Solved! ARM Apple High-End CPU - Intel replacement

Page 36 - Seeking answers? Join the AnandTech community: where nearly half-a-million members share solutions and discuss the latest tech.

Richie Rich

Senior member
Jul 28, 2019
470
229
76
There is a first rumor about Intel replacement in Apple products:
  • ARM based high-end CPU
  • 8 cores, no SMT
  • IPC +30% over Cortex A77
  • desktop performance (Core i7/Ryzen R7) with much lower power consumption
  • introduction with new gen MacBook Air in mid 2020 (considering also MacBook PRO and iMac)
  • massive AI accelerator

Source Coreteks:
 
  • Like
Reactions: vspalanki
Solution
What an understatement :D And it looks like it doesn't want to die. Yet.

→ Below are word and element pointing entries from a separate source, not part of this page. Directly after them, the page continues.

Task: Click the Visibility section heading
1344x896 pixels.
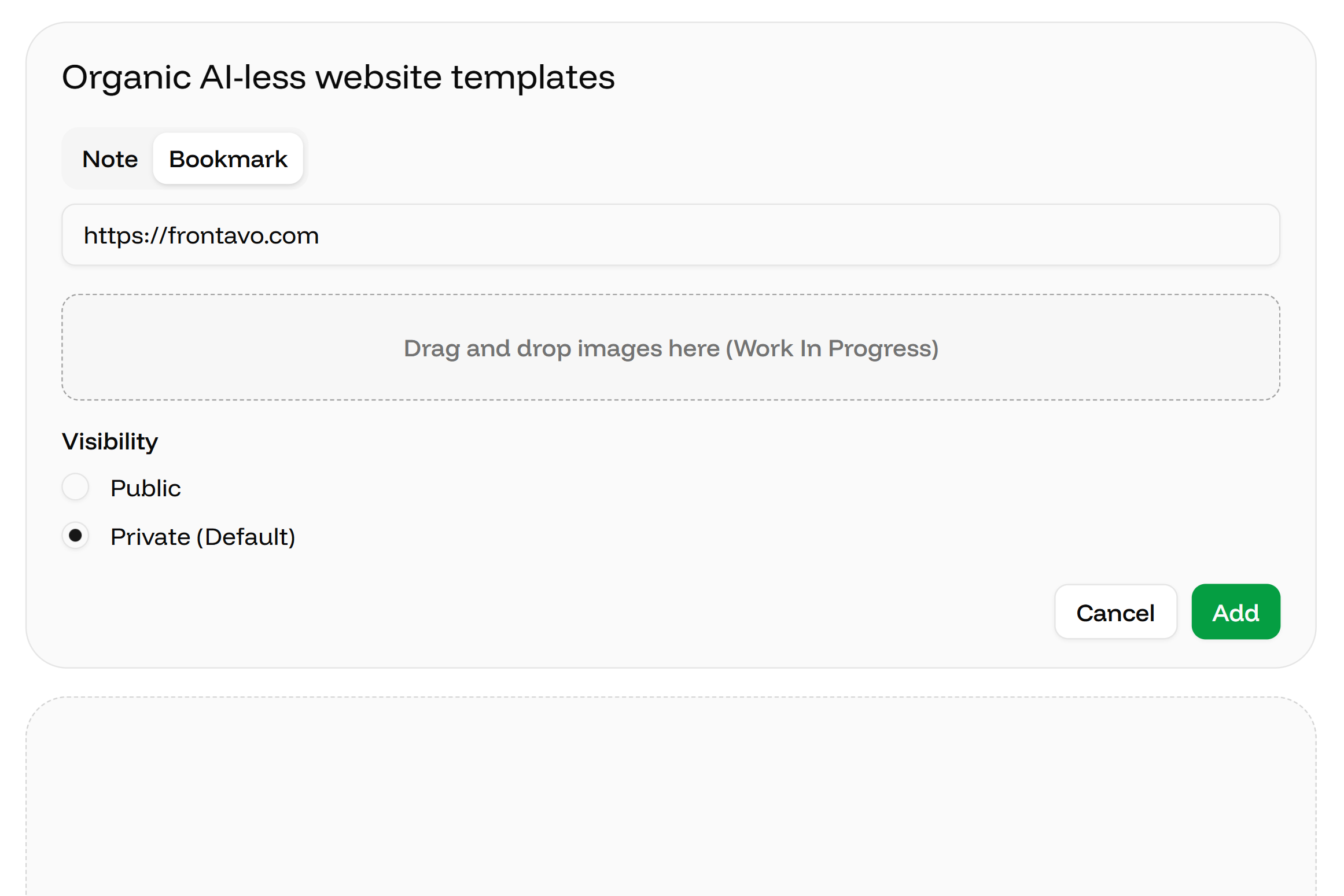Action: (110, 442)
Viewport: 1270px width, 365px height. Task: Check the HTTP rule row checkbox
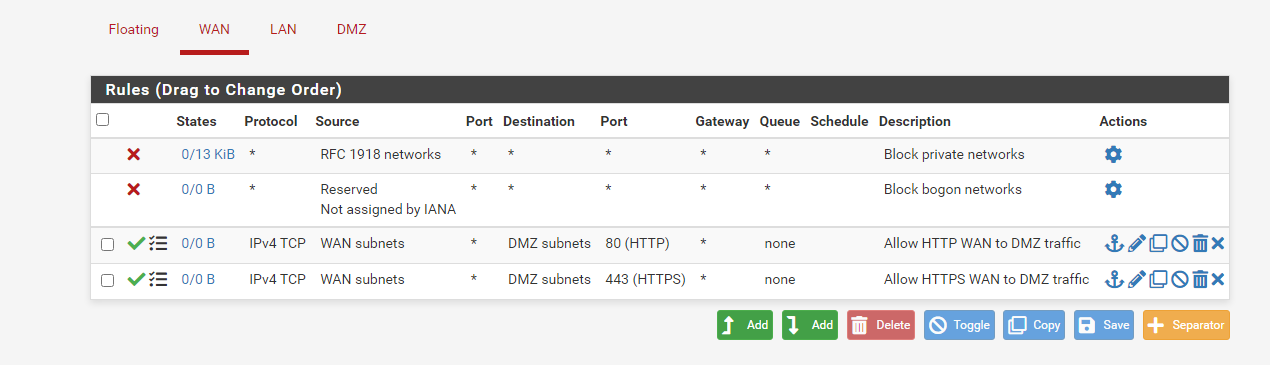click(x=107, y=244)
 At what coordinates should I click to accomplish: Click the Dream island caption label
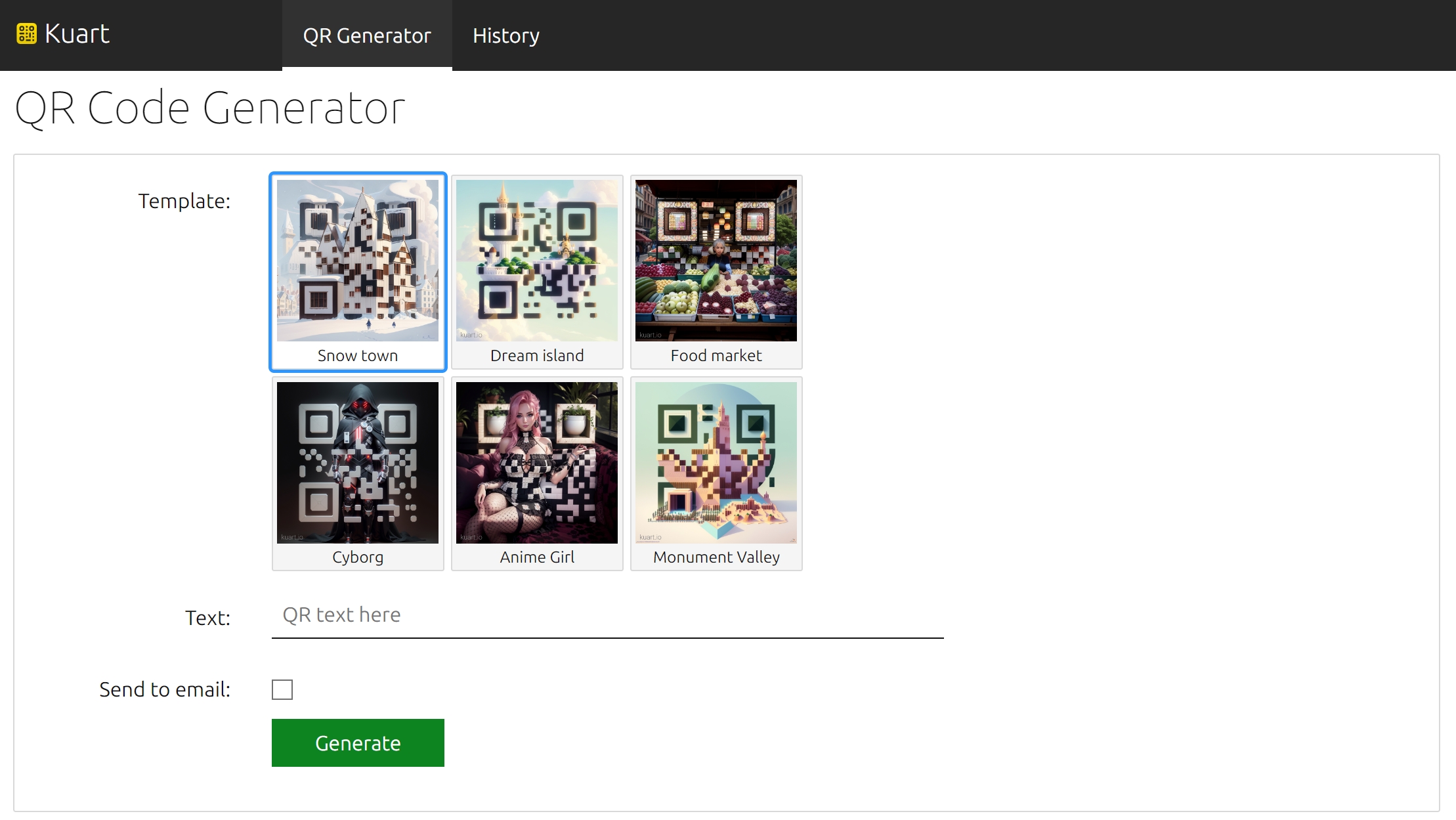pos(537,356)
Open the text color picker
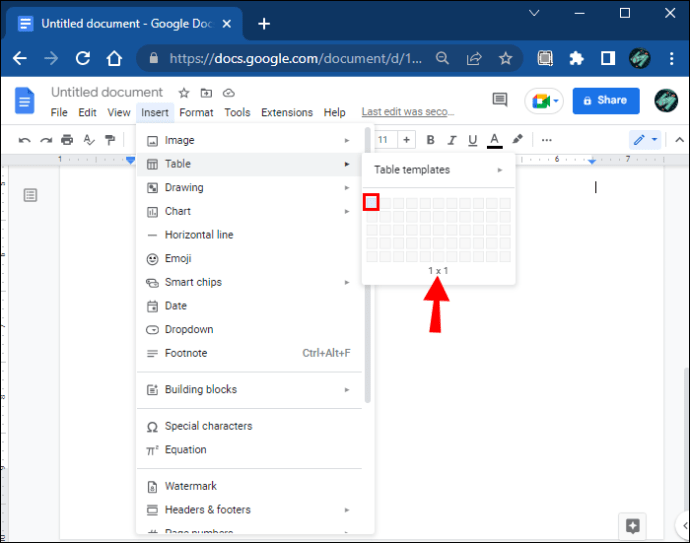 pyautogui.click(x=494, y=140)
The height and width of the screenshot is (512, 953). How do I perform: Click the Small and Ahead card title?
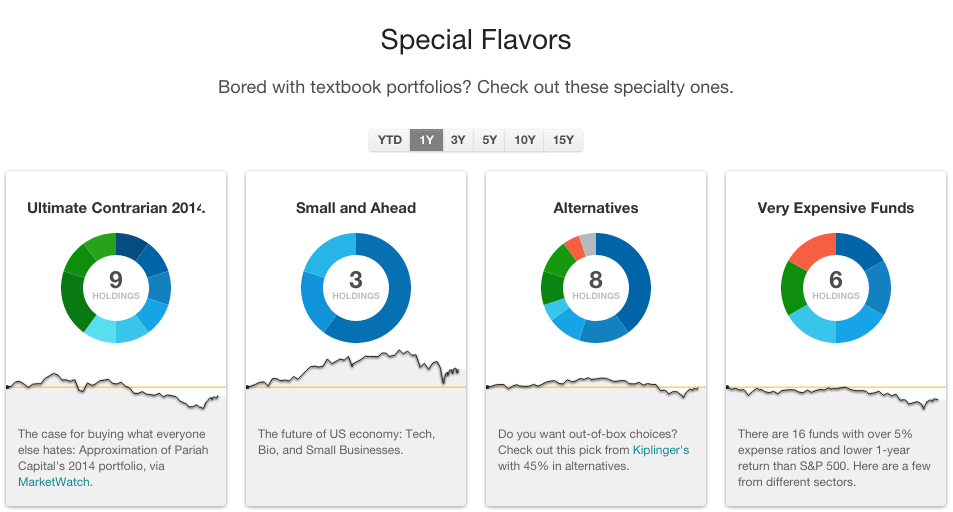coord(356,208)
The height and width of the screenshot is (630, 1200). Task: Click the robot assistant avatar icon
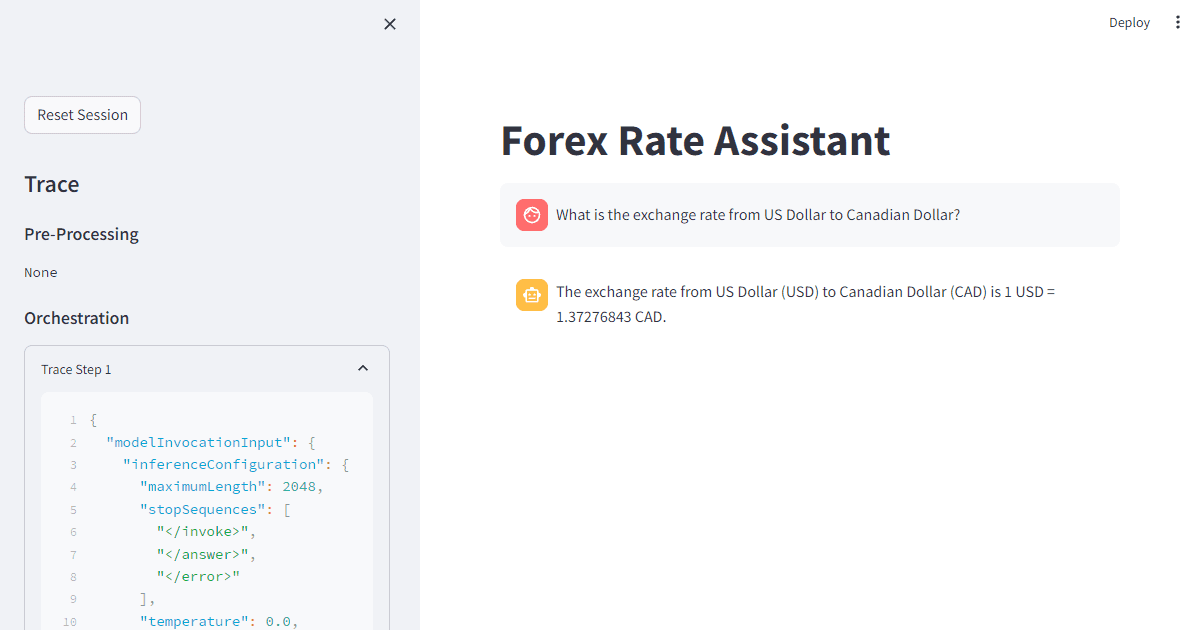tap(532, 295)
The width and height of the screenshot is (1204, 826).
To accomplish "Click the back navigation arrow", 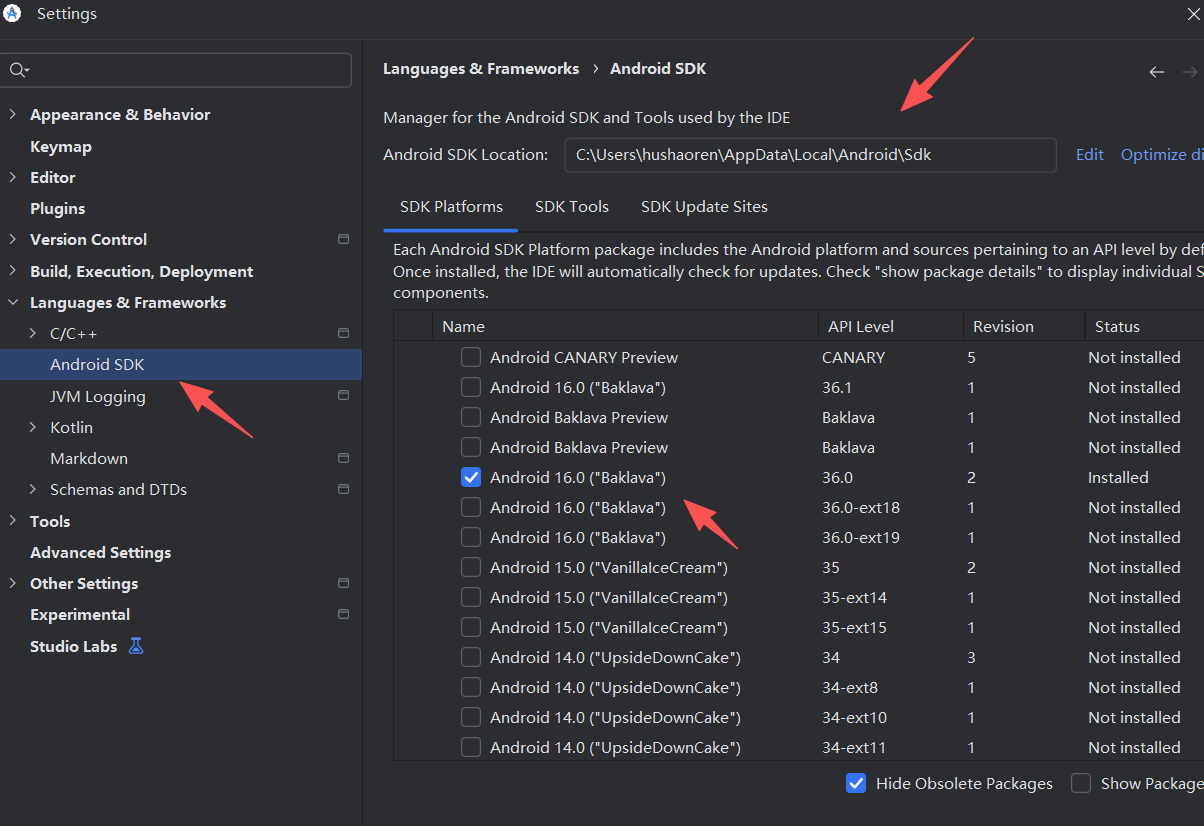I will point(1157,72).
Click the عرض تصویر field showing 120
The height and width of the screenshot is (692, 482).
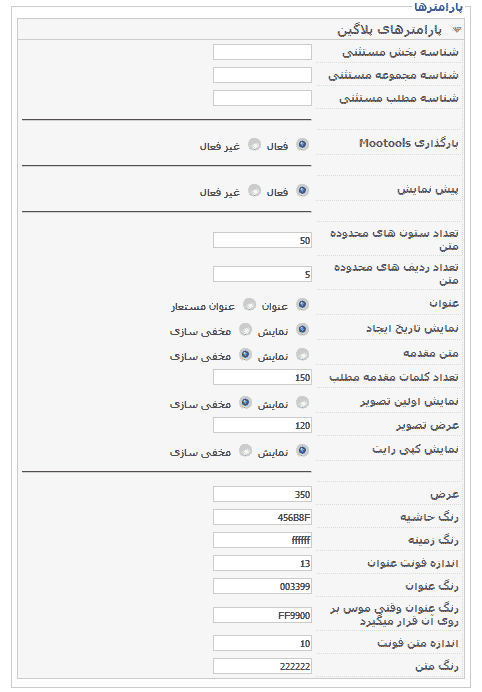pos(262,425)

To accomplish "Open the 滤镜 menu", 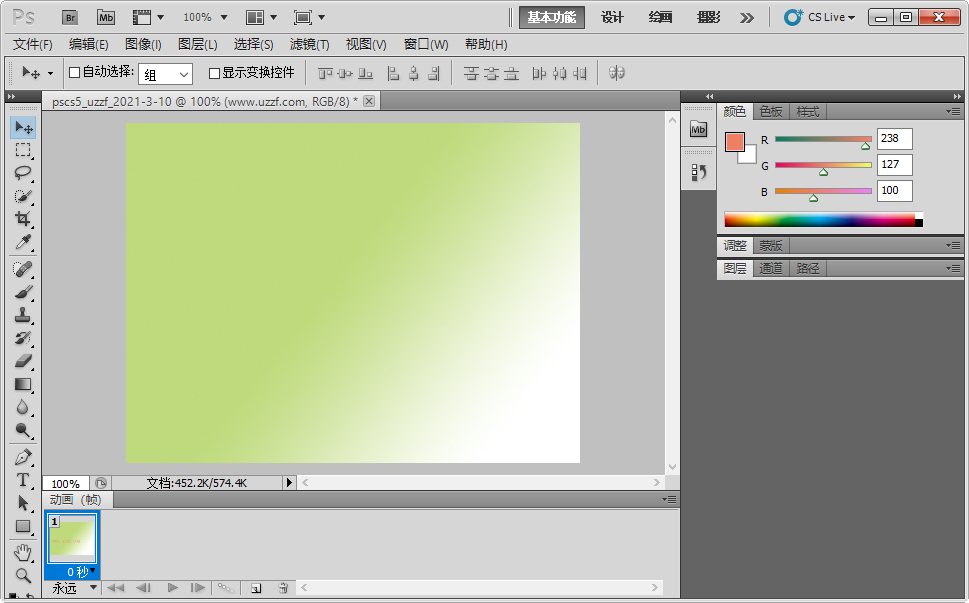I will tap(309, 44).
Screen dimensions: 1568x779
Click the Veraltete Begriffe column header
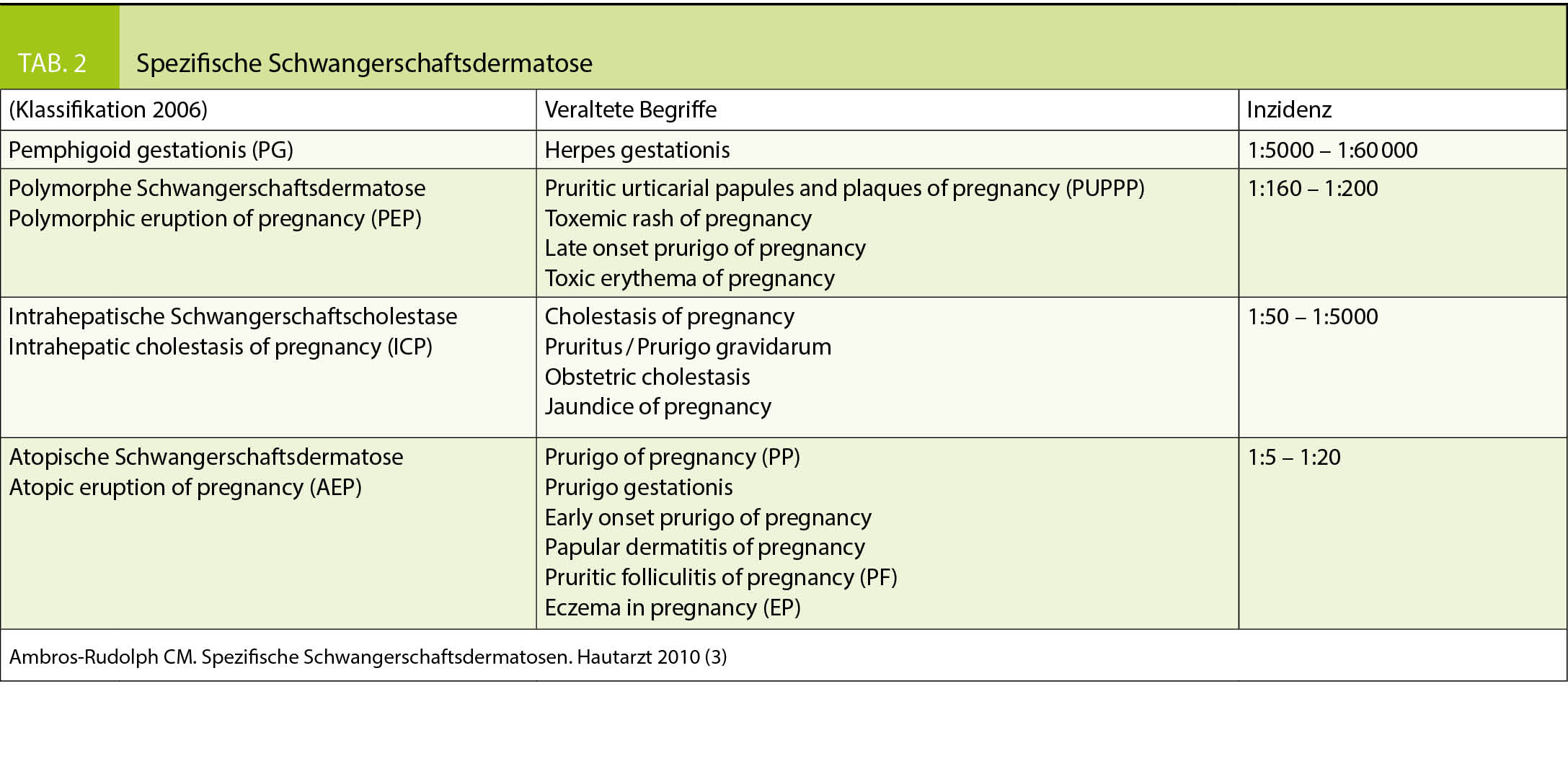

Yes, A13 is competitive against Intel chips but the emulation tax is about 2x. So given that A13 ~= Intel, for emulated x86 programs you'd get half the speed of an equivalent x86 machine. This is one of the reasons they haven't yet switched.

Another reason is that it would prevent the use of Windows on their machines, something some say is very important.

The level of ignorance in this thread would be shocking if it weren't depressing.
Let's state some basics:

(a) History. Apple has never let backward compatibility limit what they do. They are not Intel, they are not Windows. They don't sell perpetual compatibility as a feature. Christ, the big...

Richie Rich

Senior member
Jul 28, 2019
470
229
76
First, you can't add switch to mobile for mobile% (your 60% mobile calc)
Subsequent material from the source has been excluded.